[Challenge]
Extract every line in the items below that contains the string "screenshot". Matching is case-sensitive.

[Material provided]
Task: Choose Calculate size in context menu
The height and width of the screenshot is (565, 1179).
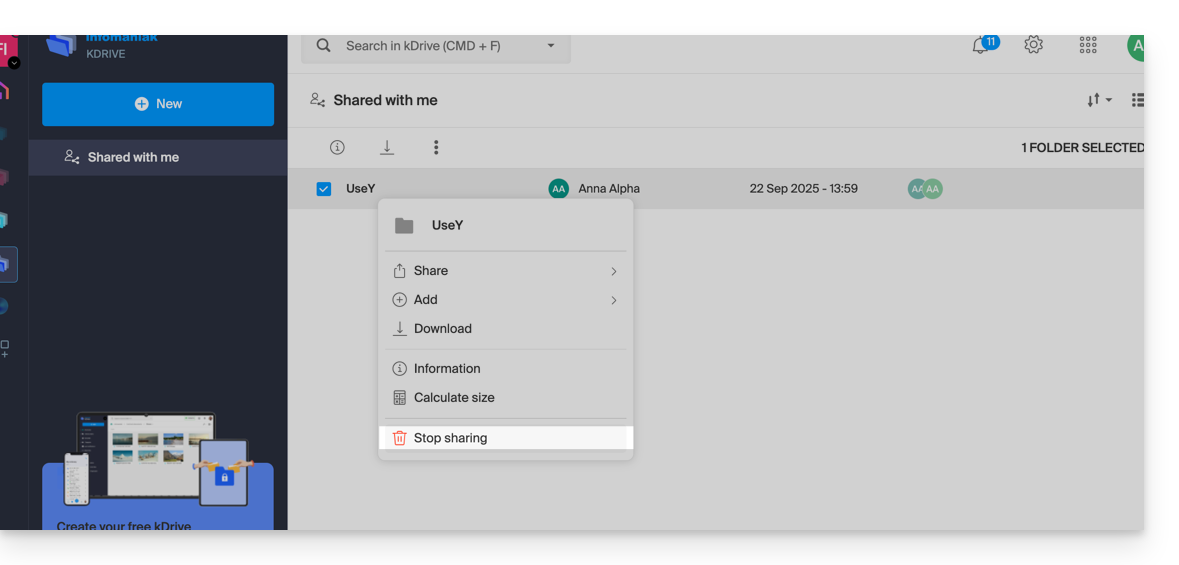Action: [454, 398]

...

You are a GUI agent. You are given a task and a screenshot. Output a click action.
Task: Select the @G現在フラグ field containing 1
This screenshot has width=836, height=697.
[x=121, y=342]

[Exercise answer]
The height and width of the screenshot is (565, 1179).
You are a GUI agent. You are given a task and a screenshot. Output a click action.
This screenshot has width=836, height=697.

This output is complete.